These days any employee critical to a company’s continued success and profitability is likely to be asked to sign a Non-Compete, Non-Solicitation and Non-Disclosure Agreement. In enforcing such agreements, courts look to see if the restrictions actually protect “legitimate business interests.”
So when Jones resigned to go work for a competitor, her prior employer quickly filed suit, seeking to prohibit her from violating the non-compete agreement she had signed. The former employer argued such a prohibition was critical to protect its valuable business information. It presented evidence that Jones had sent multiple emails from her work email to her personal email which included names of the company’s referral sources. But Jones fought back, arguing referral sources did not constitute a legitimate business interest.

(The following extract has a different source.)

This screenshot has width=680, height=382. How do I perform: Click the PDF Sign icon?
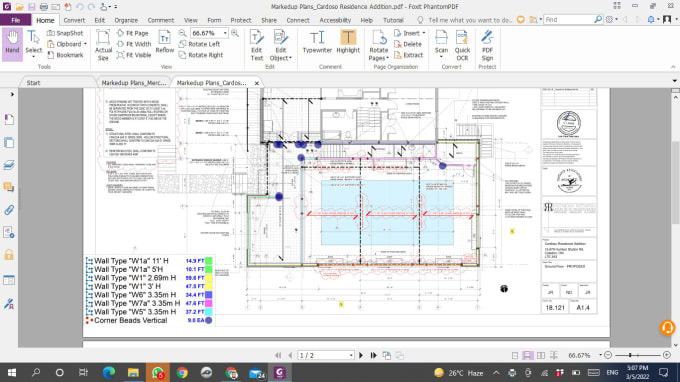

The law in Florida is clear that an employer seeking enforcement of a non-compete must establish the existence of critical business interests such as trade secrets, confidential information, customer relationships, established intellectual property rights, or a protected geographic area which the departing employee shall be violating. Employees of course may challenge the non-compete by showing that it is too broad, too restrictive or not truly necessary to protect the former employer’s business.

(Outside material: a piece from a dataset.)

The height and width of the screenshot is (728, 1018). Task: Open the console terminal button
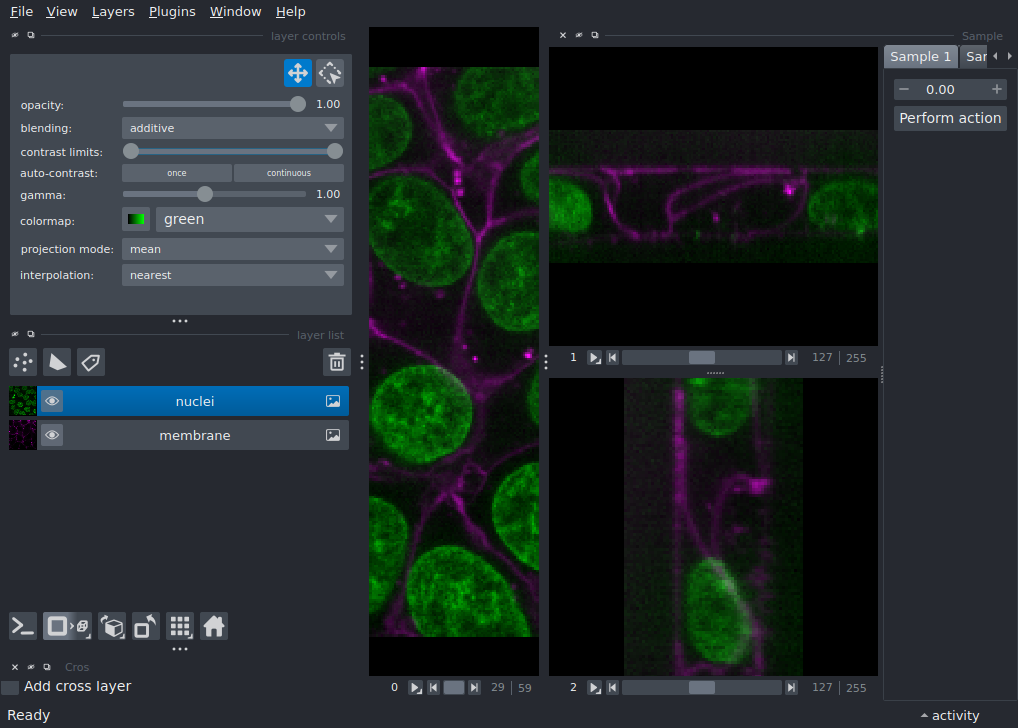click(23, 627)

In this case, Jones found and relied on a prior case which held that referral sources who supply unidentified prospects are not considered “legitimate business interests”. That was enough to convince the court that Jones’ non-compete would not be enforced.
The lesson for employers is clear. Specifically reference referral sources as a group not to be solicited, and make clear to state that what you wish to be protected is in fact a legitimate business interest of the employer.